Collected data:
|---|

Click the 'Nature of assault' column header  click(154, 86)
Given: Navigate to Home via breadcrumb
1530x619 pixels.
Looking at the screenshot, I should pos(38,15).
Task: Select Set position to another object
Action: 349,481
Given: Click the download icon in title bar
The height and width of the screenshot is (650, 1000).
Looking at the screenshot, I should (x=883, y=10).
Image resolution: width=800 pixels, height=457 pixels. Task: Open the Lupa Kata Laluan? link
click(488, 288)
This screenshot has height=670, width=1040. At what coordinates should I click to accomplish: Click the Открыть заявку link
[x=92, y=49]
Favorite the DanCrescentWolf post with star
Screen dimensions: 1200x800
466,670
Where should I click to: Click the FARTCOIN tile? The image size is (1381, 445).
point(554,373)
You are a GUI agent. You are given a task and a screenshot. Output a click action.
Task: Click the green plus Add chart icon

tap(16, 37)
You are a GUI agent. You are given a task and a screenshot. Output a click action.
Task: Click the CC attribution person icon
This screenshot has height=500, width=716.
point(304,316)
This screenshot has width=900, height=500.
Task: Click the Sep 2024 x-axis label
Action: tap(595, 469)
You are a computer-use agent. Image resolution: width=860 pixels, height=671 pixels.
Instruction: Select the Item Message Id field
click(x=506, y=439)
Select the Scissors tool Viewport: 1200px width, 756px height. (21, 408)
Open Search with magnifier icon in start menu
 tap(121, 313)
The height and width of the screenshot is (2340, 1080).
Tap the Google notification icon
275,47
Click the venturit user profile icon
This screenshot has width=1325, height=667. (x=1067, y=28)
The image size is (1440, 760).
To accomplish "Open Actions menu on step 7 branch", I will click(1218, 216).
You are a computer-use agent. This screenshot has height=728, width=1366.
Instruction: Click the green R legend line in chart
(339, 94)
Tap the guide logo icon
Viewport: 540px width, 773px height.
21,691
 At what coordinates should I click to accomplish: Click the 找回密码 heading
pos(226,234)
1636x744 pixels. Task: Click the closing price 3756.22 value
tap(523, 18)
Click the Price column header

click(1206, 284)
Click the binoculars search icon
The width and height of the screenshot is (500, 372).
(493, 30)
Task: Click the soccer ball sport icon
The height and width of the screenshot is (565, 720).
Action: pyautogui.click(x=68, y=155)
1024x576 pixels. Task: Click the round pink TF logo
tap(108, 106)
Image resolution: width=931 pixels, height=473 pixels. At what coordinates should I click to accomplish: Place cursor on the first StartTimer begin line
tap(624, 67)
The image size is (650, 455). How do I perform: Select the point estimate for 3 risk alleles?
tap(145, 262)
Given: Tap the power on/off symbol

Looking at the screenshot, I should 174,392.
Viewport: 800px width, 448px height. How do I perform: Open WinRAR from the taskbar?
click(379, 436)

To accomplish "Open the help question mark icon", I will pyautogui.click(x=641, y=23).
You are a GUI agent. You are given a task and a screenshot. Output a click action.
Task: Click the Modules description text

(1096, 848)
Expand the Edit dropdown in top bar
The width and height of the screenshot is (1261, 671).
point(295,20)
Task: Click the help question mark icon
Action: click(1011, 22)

|---|

_INSTRUCTIONS TO FOLLOW_: Beginning from the line that contains "Viewport: 800px width, 448px", give each line again exactly, through the final line of the records.

_RESPONSE TO THE EXERCISE_:
Viewport: 800px width, 448px height. How do I perform: Open WinRAR from the taskbar?
click(379, 436)

To accomplish "Open the help question mark icon", I will pyautogui.click(x=641, y=23).
You are a GUI agent. You are given a task and a screenshot. Output a click action.
Task: Click the Modules description text

(1096, 848)
Expand the Edit dropdown in top bar
The width and height of the screenshot is (1261, 671).
point(295,20)
Task: Click the help question mark icon
Action: click(1011, 22)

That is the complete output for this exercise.